Thursday, June 25, 2026

Venezuela Earthquakes M7.2 and 7.5

 Right on top of each other.


Not a lot of aftershocks, but this is the bottom of the Caribbean Push and most likely ripped to those far small aftershocks.

The fault mechanism is pure strike-slip along that fault.  An M7.5 should be 200 km long.  The fact they are located right on top of each other shows sparse seismometer coverage.

The big earthquake you are thinking of is the 1967 Caracas earthquake, which struck on July 29, 1967, at 8:00 p.m. local time. While it occurred just before the 1970s, its catastrophic impact heavily shaped Venezuela's building codes and urban history heading into that decade.

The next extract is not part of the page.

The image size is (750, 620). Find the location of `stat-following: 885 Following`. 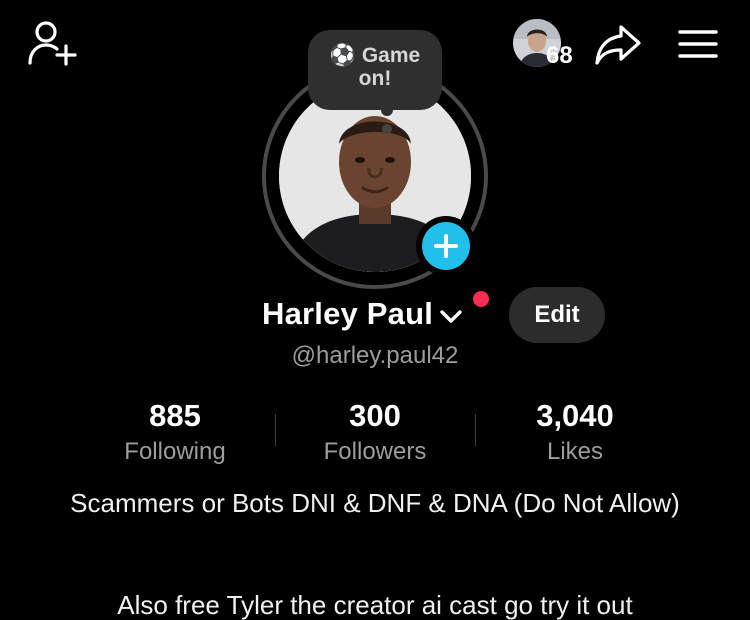

stat-following: 885 Following is located at coordinates (175, 432).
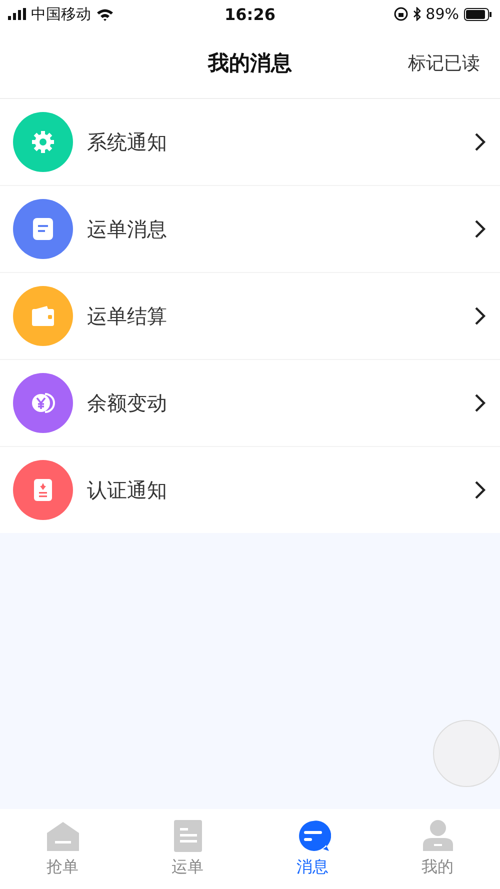 Image resolution: width=500 pixels, height=889 pixels. What do you see at coordinates (250, 404) in the screenshot?
I see `message-category-row: 余额变动` at bounding box center [250, 404].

That's the big one I remember that corrupted earthquake engineering for the next decades.  That's because some damage was noted to be associated with building 'swing'.  That started the whole 'response spectrum' thing, which has given Toronto soft-story condos.  Blah

These earthquakes are bigger and assumed to be on the same fault.  That gives a very short return time, and so the Caribbean is moving faster than some people thought (me).

You can see the straight line of this fault, so it is ripe for an 8 or 9.  But not in any 'anxiety sense'.  M 7's are big enough.


No steel and this area was already cleaned out by an earthquake.  I think this will be a fine case of 'softening', or buildings softened by the previous earthquake, with nothing apparently wrong.

Don't expect any instrument recording, looks the same as the Phil earthquakes, about 20 cm/s.


This sort of thing is a good money-making anxiety machine.  We've had a huge interval where I was so bored with no earthquakes, that I went to the climate-hype machine.  blah.  These are just random clusters, sometimes nothing, sometimes lots.

The Japan earthquake is nothing.

ps at least the Phil slabs held to pancakes.  This was just Armenian Dust


I would hate that this is just 20 cm/s which is a crime, but I think it is.